What is needed: Look through the data below and extract, unchanged, the lines from the one that contains "Click the M size badge icon" to the one that contains "The image size is (1054, 472).", both included.

Records for this exercise:
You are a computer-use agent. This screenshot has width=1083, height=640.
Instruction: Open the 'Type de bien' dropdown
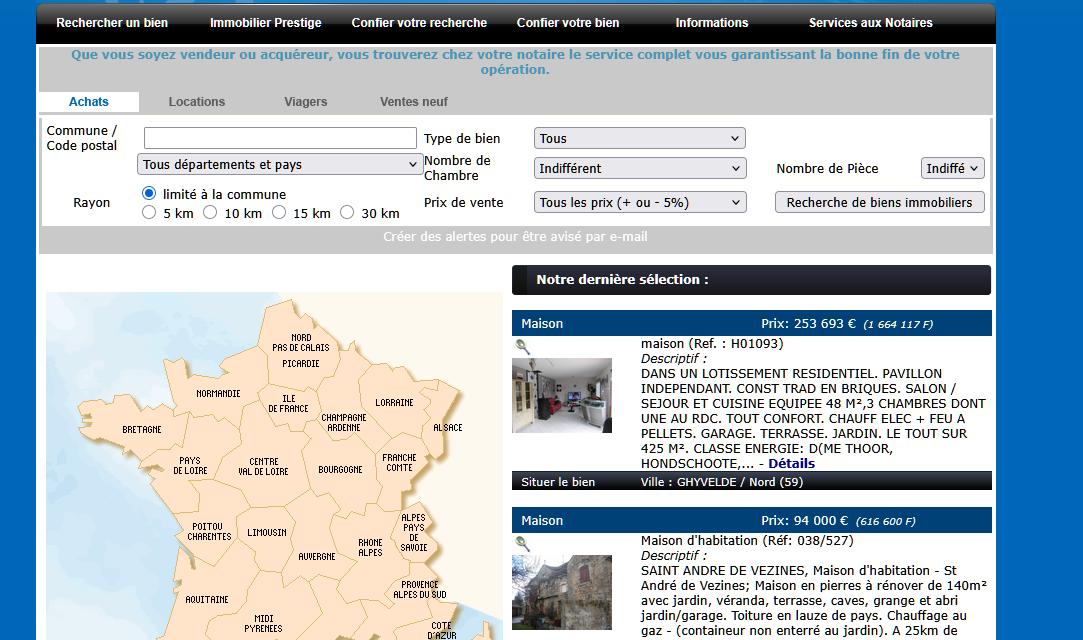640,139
---
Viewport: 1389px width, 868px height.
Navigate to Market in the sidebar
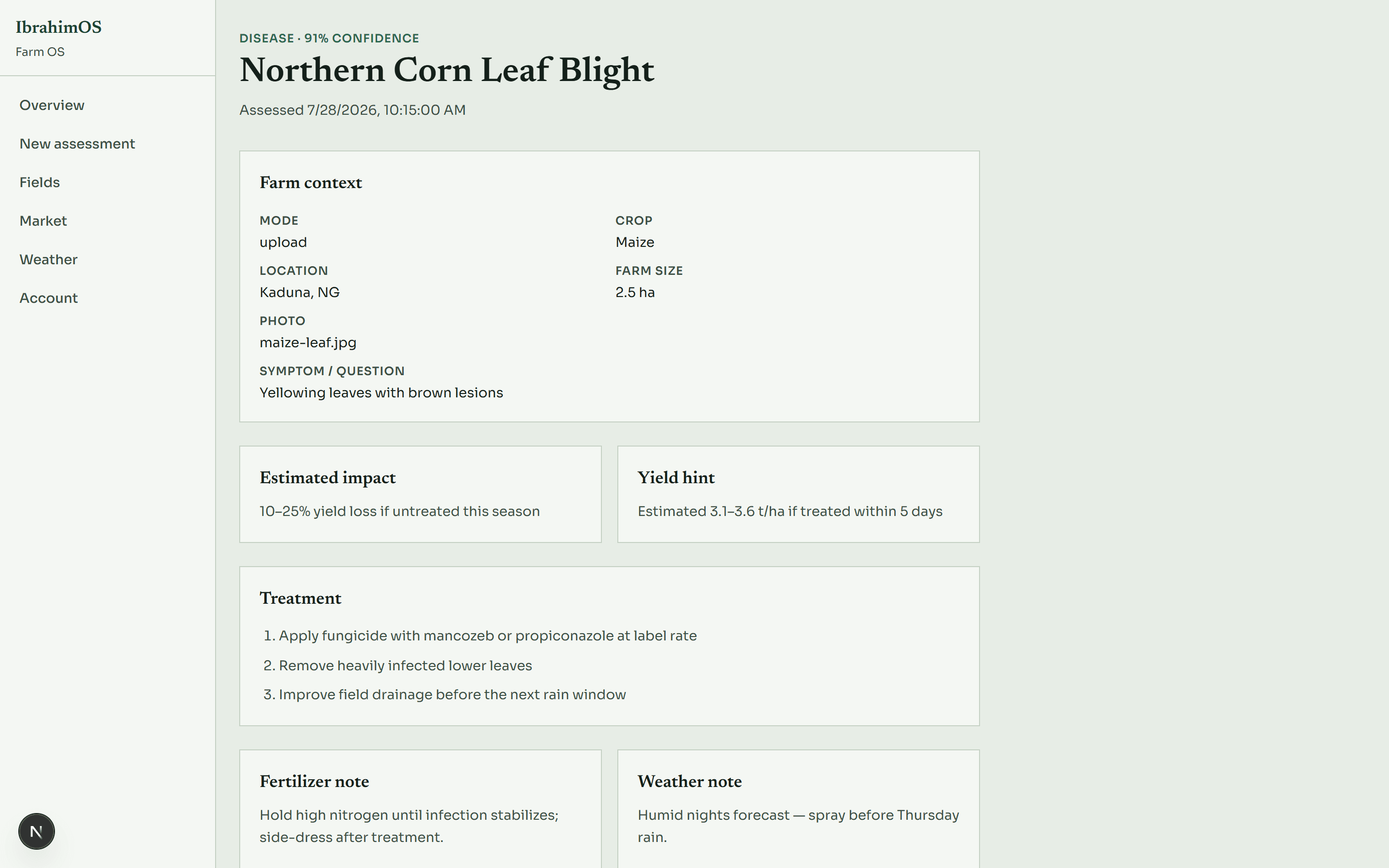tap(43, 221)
...
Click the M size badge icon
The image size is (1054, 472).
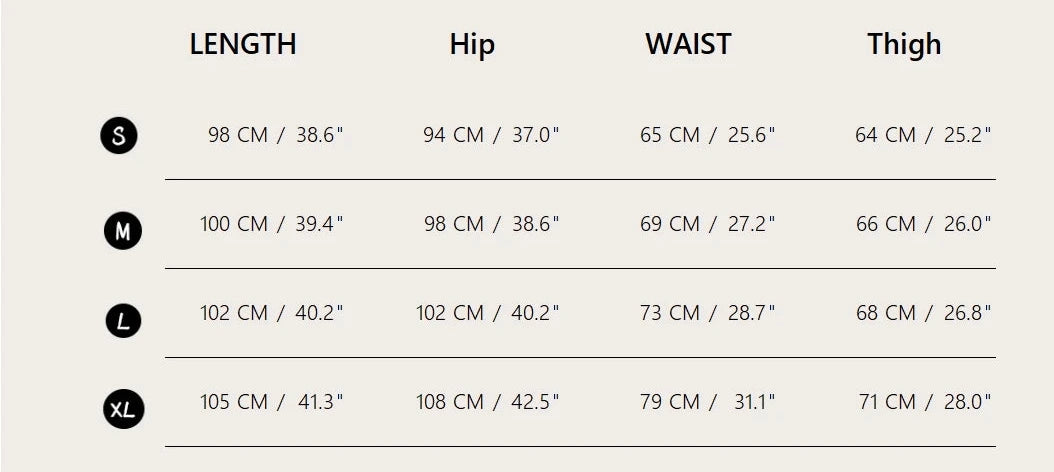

Exercise result:
Click the M size badge icon
The image size is (1054, 472).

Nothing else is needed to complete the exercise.